__AIM OF THE EXERCISE__
Copy, from the data below, every line that has "computer" in it.

::: DATA FOR REVIEW

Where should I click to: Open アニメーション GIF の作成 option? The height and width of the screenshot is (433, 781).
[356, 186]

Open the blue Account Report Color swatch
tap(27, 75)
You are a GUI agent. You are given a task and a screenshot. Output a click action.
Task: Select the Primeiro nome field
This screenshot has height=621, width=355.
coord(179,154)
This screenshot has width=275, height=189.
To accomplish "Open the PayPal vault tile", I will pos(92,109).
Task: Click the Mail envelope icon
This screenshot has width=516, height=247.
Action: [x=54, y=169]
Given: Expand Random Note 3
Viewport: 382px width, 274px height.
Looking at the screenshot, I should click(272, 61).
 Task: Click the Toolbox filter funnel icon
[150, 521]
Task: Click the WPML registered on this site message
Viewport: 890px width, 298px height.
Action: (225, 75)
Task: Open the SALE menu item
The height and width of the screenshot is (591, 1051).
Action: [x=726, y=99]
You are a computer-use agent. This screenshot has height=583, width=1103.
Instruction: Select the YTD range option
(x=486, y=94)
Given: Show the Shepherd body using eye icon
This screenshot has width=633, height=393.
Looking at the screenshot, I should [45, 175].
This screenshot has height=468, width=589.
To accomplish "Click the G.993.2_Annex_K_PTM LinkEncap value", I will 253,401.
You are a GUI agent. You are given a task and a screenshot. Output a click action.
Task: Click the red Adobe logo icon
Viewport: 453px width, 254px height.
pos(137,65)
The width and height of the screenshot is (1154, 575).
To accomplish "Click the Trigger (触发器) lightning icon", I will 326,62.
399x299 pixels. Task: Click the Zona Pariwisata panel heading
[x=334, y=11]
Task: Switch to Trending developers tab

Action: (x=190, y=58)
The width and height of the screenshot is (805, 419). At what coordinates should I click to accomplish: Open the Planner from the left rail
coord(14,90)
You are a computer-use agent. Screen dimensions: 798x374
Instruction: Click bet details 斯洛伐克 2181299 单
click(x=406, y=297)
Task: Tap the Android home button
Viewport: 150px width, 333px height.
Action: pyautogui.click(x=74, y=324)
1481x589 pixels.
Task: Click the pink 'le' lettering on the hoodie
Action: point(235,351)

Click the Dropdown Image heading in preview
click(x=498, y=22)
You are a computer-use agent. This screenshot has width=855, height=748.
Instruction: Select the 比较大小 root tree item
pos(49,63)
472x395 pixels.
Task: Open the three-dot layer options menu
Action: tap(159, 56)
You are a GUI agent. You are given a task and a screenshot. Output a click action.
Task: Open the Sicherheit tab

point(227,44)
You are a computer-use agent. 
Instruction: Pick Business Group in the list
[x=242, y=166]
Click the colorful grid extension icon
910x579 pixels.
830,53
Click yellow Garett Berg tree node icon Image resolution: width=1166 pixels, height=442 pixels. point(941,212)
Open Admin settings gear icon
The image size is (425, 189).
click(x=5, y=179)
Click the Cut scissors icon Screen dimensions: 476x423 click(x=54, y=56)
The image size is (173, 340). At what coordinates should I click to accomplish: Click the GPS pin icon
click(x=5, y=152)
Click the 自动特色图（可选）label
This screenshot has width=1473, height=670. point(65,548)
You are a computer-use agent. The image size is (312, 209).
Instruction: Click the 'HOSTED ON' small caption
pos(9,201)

::::::

__FINAL ANSWER__
You are a computer-use agent. This screenshot has height=583, width=1103.
You are a computer-use agent. Screen dimensions: 798x374
You are a computer-use agent. This screenshot has width=855, height=748.
You are a computer-use agent. 
You are a computer-use agent. The image size is (312, 209).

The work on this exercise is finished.